Уже на следующий день Шелли вернулась в школу с пластырем на лбу и, конечно же, принялась распускать обо мне всякие сплетни, но я не обращала на это никакого внимания. Факты говорили сами за себя. Зато до конца года Брайс и близко к ней не подходил.
Не сказать, что после этого Брайс стал держать за руку меня, но он определенно стал дружелюбнее по отношению ко мне. Особенно в шестом классе, когда мистер Мертинс усадил нас рядом.
Сидеть рядом с Брайсом было так здорово. Он был таким милым. Он каждое утро говорил мне «Привет, Джули», а иногда я даже замечала, как он смотрит на меня. Он всегда краснел и утыкался в свою тетрадь, а я не могла сдержать улыбки. Какой же он стеснительный. И какой милый!
И мы стали больше разговаривать. Особенно после того, как мистер Мертинс посадил его прямо передо мной. Мистер Мертинс очень серьезно наказывал за орфографические ошибки, и если вы делали больше семи ошибок в двадцати пяти словах, вы были обречены провести обед в его кабинете, заучивая правильное написание слов.
Брайс жутко боялся этого наказания. Я так жалела его, что стала наклоняться вперед и нашептывать правильное написание слов. Его волосы пахли арбузом, а в ушах у него был пушок. Мягкий белый пушок. Это заинтересовало меня. Как у парня с такими черными волосами в ушах может быть белый пух? Я проверила свои собственные уши, но ничего в них не нашла, как и в ушах своих подруг.

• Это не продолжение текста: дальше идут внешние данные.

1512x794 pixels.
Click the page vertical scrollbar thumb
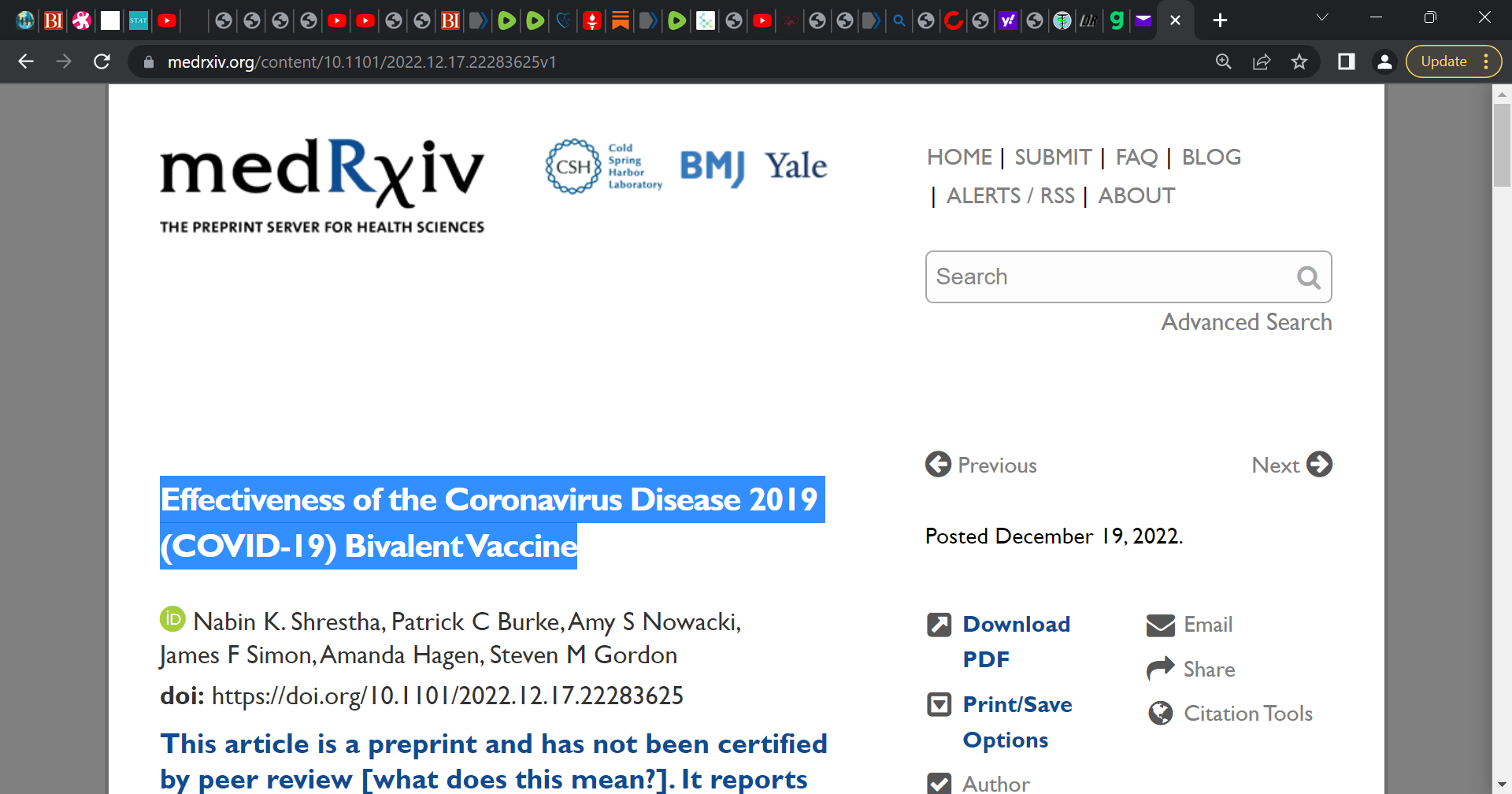[x=1502, y=144]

Я даже собиралась спросить про пух в ушах у мистера Мертинса, когда мы обсуждали научно- технический прогресс, но так и не спросила. Вместо этого я провела целый год, нашептывая Брайсу правильные ответы, вдыхая арбузный аромат и раздумывая о том, будет ли у меня вообще первый поцелуй.
В седьмом классе все, и правда, изменилось, но главные перемены произошли не в школе, а дома. С нами стал жить дедушка Дункан.
Сначала это было очень странно, ведь мы почти его не знали. За исключением мамы, конечно. И хотя последние полтора года она изо всех сил пыталась убедить нас, что он просто замечательный, лично я узнал о нем только одно — он обожал смотреть в окно гостиной. Оттуда ничего не видно, кроме двора Бейкеров, но каждый день с утра до ночи он сидел в огромном кресле, которое привез с собой, и смотрел в окно.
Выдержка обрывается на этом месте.